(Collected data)
**********
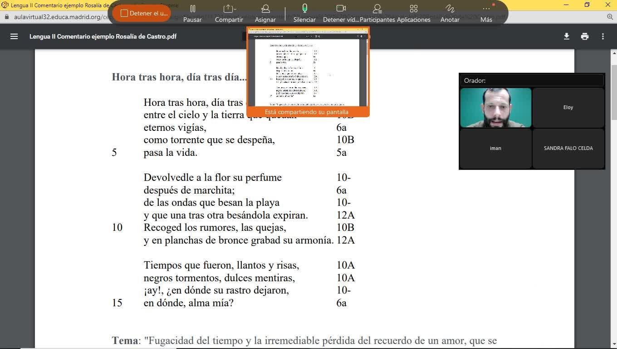The height and width of the screenshot is (349, 617).
Task: Mute the microphone with Silenciar
Action: click(x=304, y=13)
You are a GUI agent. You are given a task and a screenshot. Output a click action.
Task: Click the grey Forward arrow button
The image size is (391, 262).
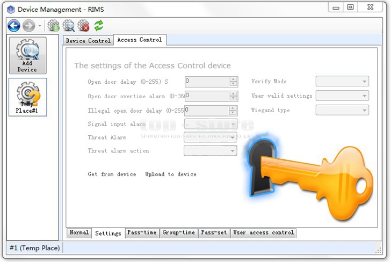coord(28,25)
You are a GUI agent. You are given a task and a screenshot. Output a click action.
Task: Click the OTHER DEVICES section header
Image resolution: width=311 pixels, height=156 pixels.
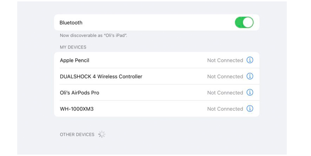[x=77, y=135]
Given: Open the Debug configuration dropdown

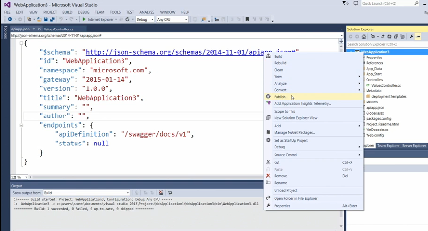Looking at the screenshot, I should [x=144, y=19].
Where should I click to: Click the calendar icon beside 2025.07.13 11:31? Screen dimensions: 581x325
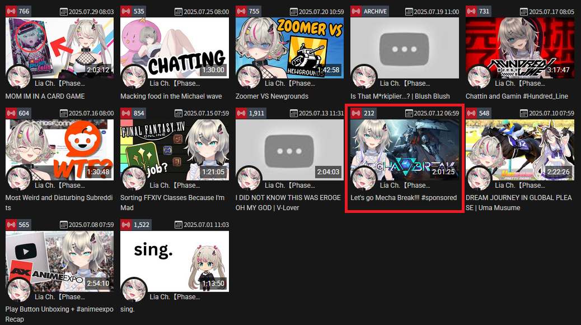click(293, 114)
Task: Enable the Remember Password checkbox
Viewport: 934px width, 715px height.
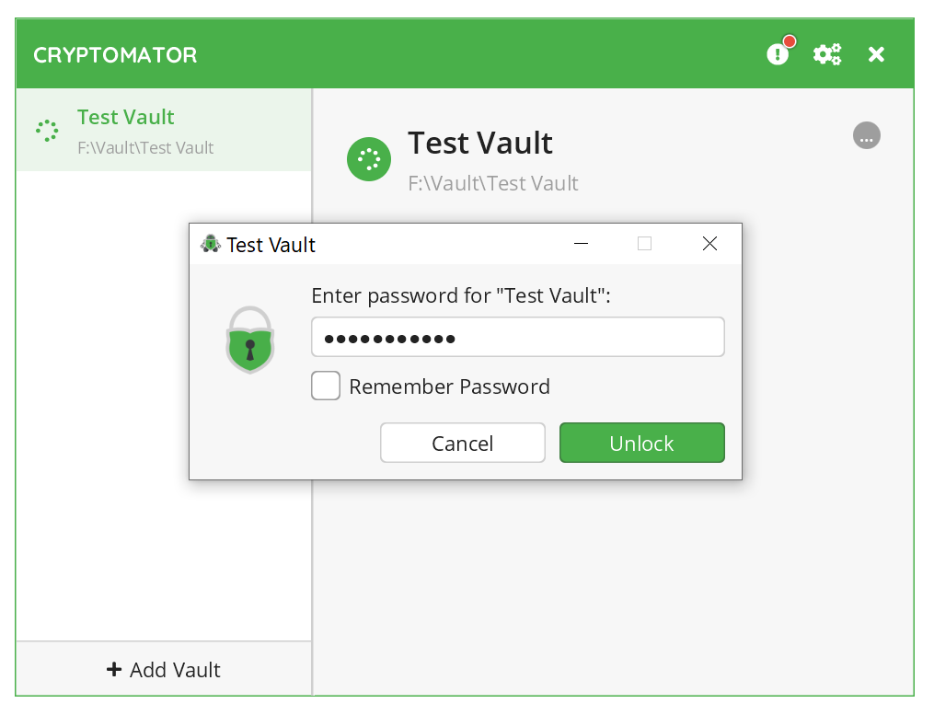Action: tap(326, 386)
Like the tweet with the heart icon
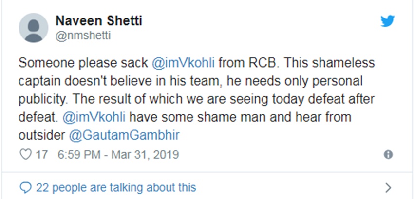414x199 pixels. (25, 155)
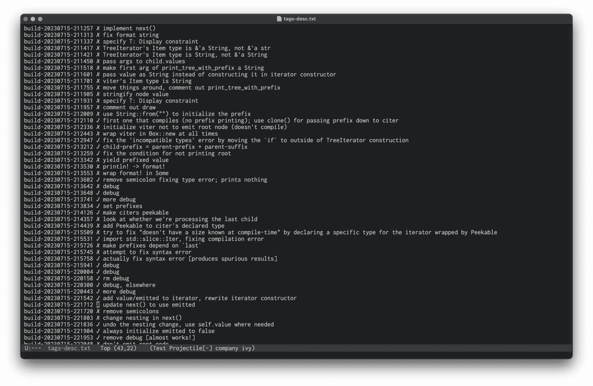Click the tags-desc.txt buffer name in mode line
The width and height of the screenshot is (593, 386).
tap(69, 348)
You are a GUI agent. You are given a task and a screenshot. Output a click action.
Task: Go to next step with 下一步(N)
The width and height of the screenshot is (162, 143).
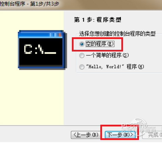coord(120,135)
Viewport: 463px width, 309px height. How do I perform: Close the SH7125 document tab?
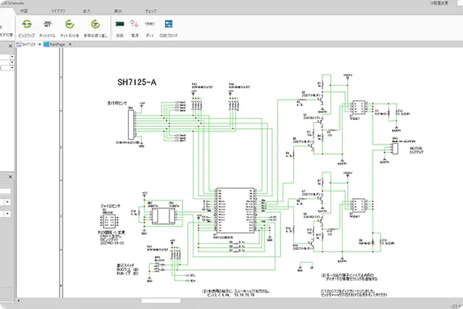(39, 44)
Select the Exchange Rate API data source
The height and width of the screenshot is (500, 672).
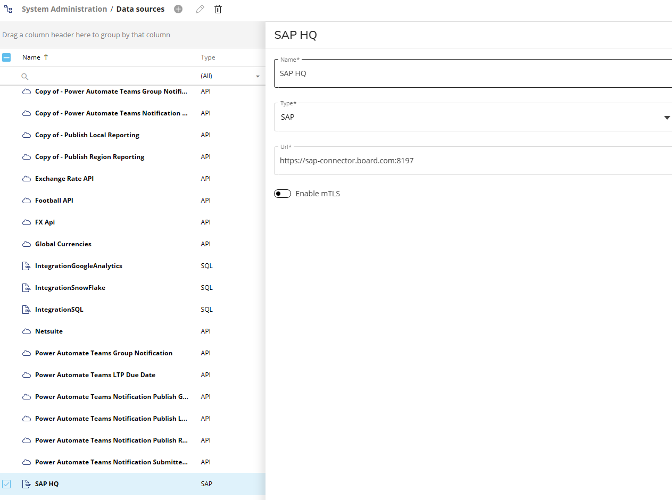tap(64, 179)
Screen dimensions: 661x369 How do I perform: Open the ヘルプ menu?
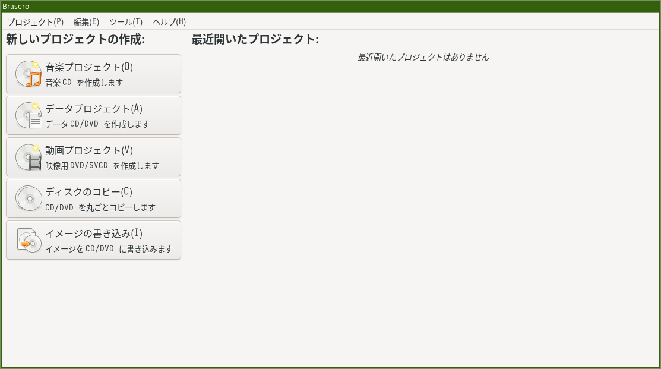click(x=168, y=21)
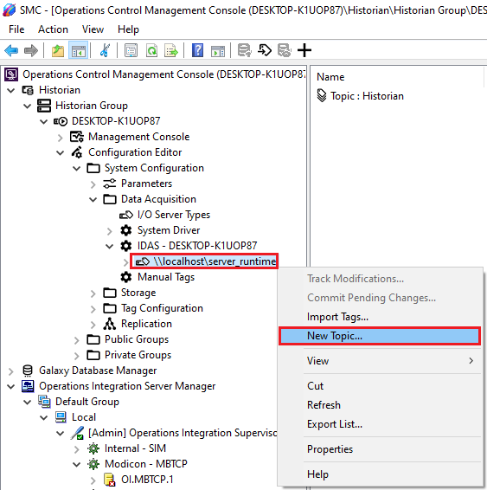
Task: Click the Back arrow toolbar icon
Action: pos(11,50)
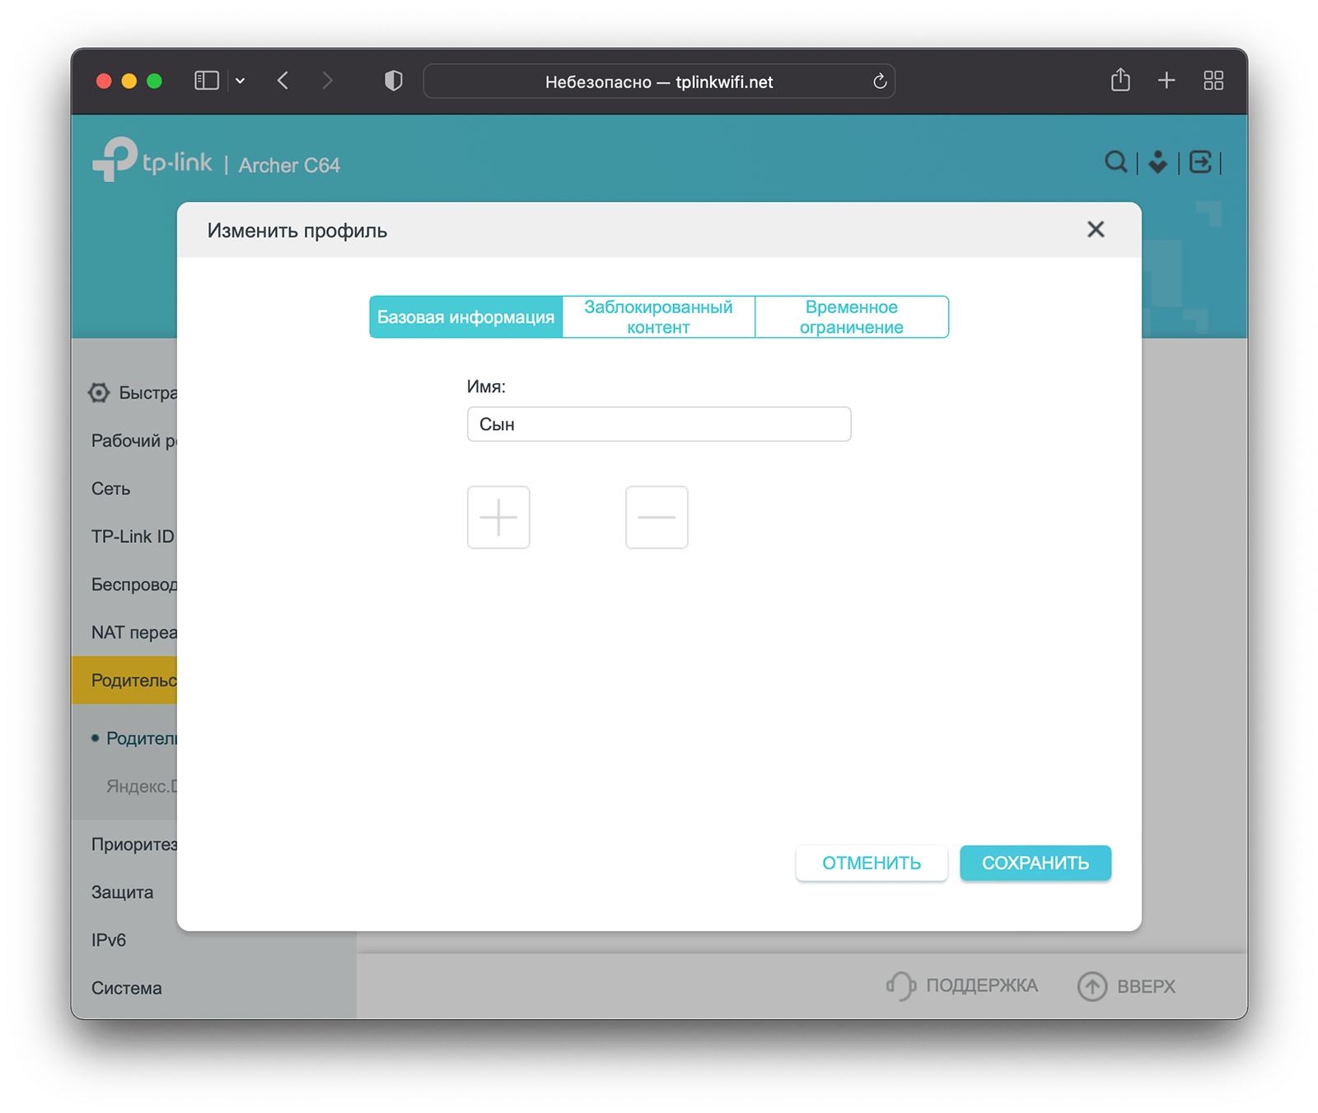The image size is (1318, 1113).
Task: Click the minus icon to remove device
Action: coord(657,517)
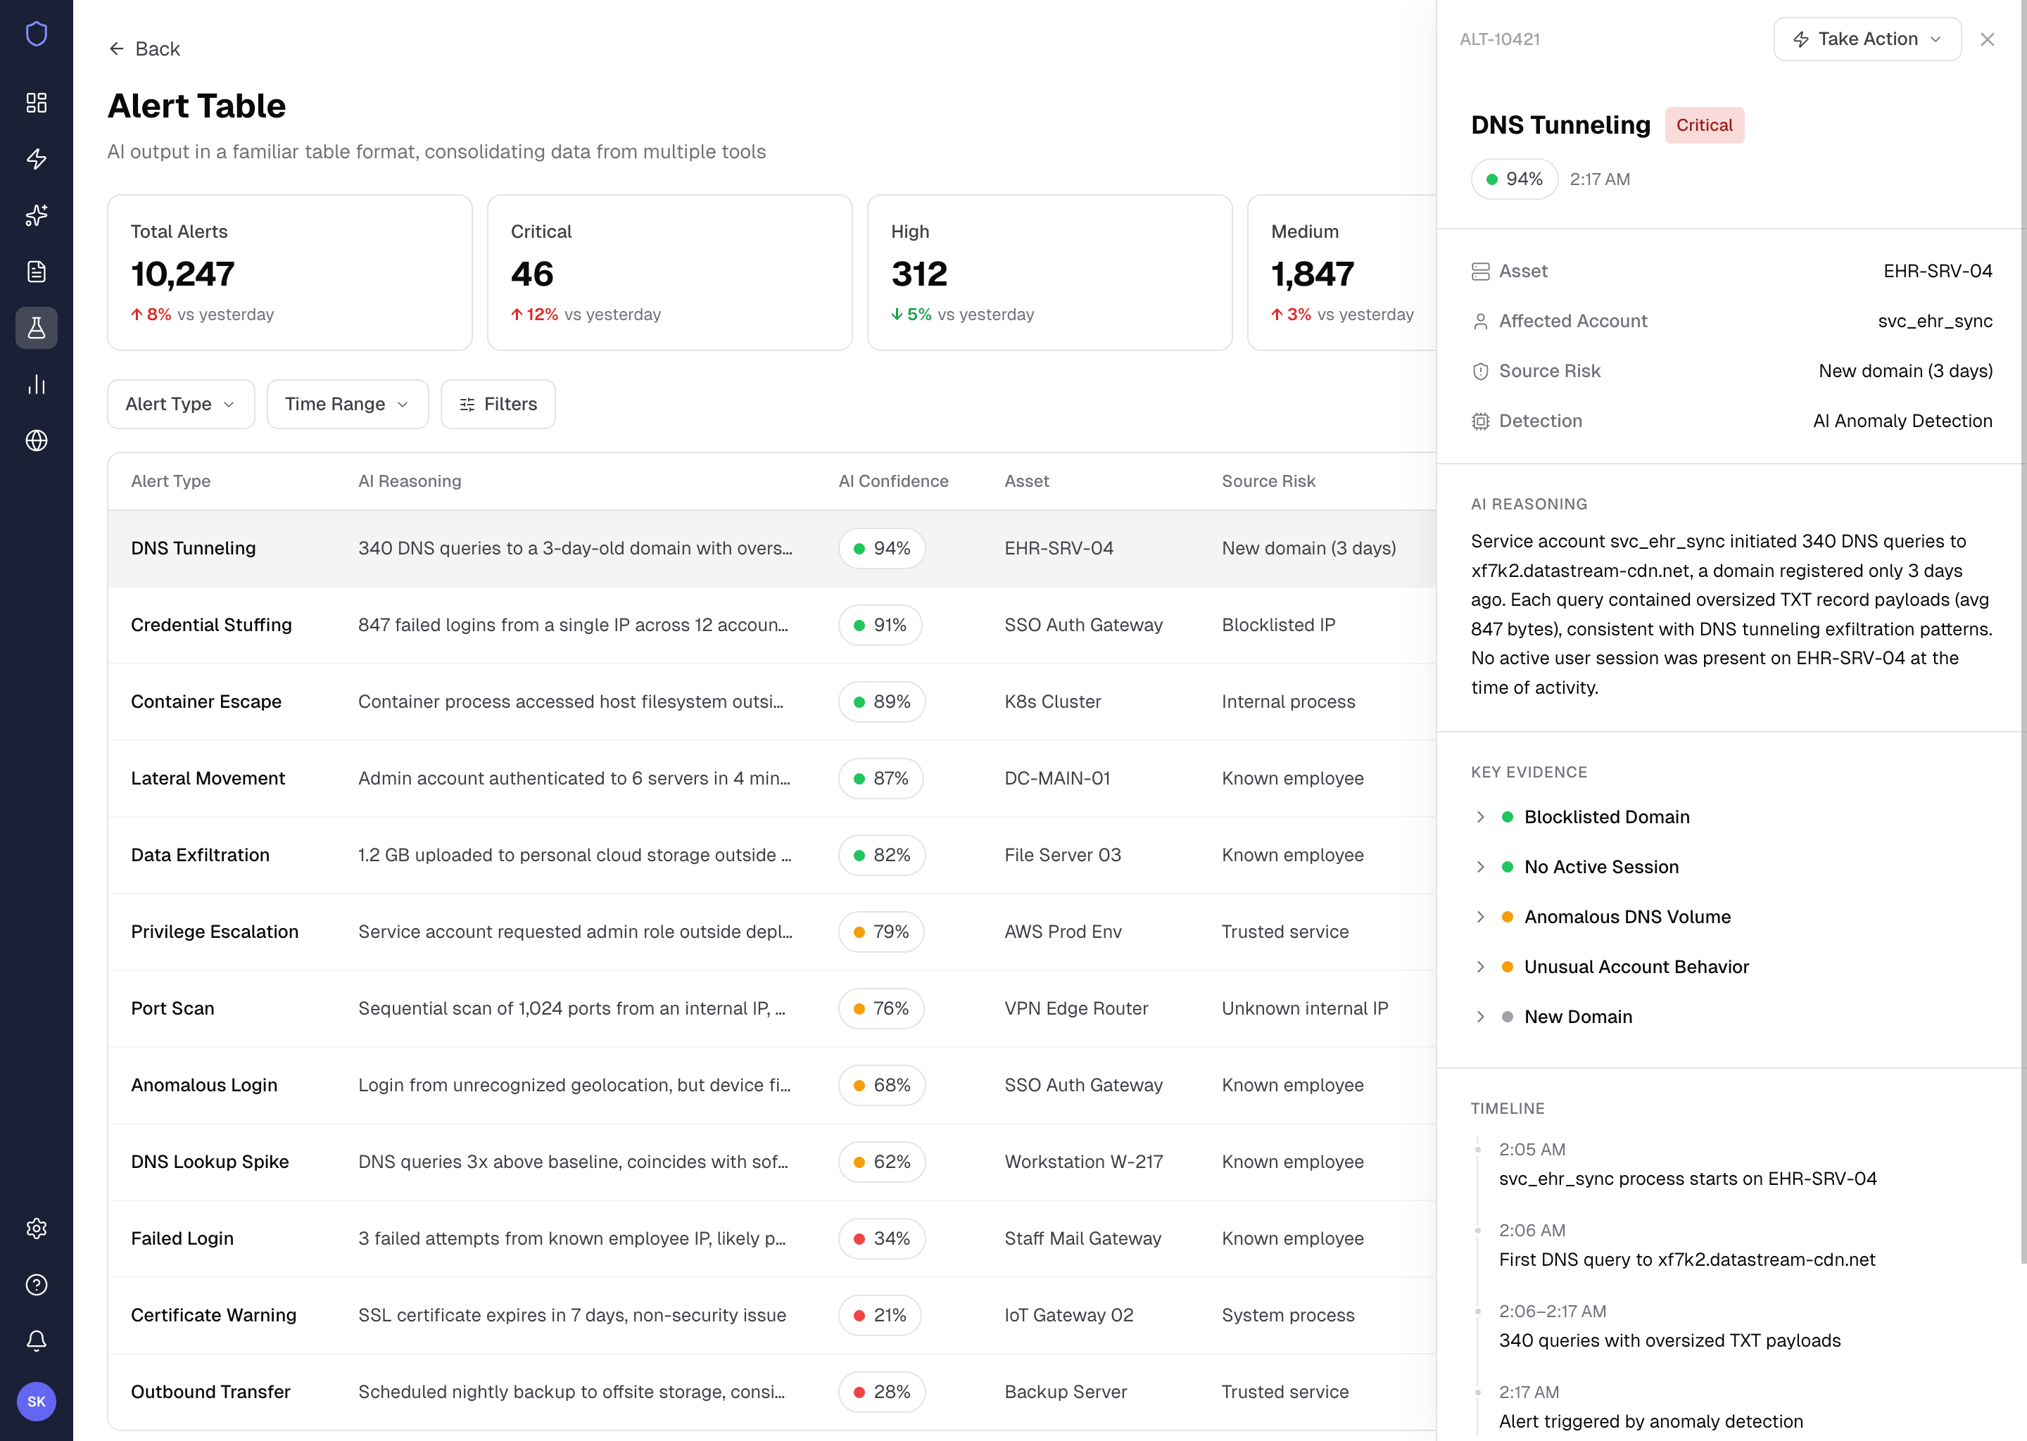
Task: Open the Time Range dropdown
Action: tap(347, 405)
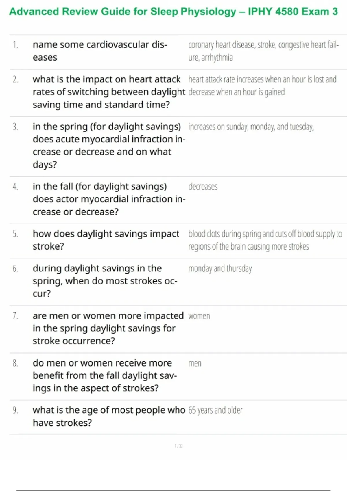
**********
INSTRUCTIONS TO FOLLOW: Output exactly the lines above, from the line with "Task: Click the OTHER DEVICES section header" to the line with "Task: Enable the Remember Password checkbox", both included; skip the pictures.

RESPONSE BOX:
Task: Click the OTHER DEVICES section header
Image resolution: width=311 pixels, height=156 pixels.
[x=77, y=135]
Given: Open the Debug configuration dropdown

Looking at the screenshot, I should [x=144, y=19].
Where should I click to: Click the calendar icon beside 2025.07.13 11:31? Screen dimensions: 581x325
click(293, 114)
Task: Enable the Remember Password checkbox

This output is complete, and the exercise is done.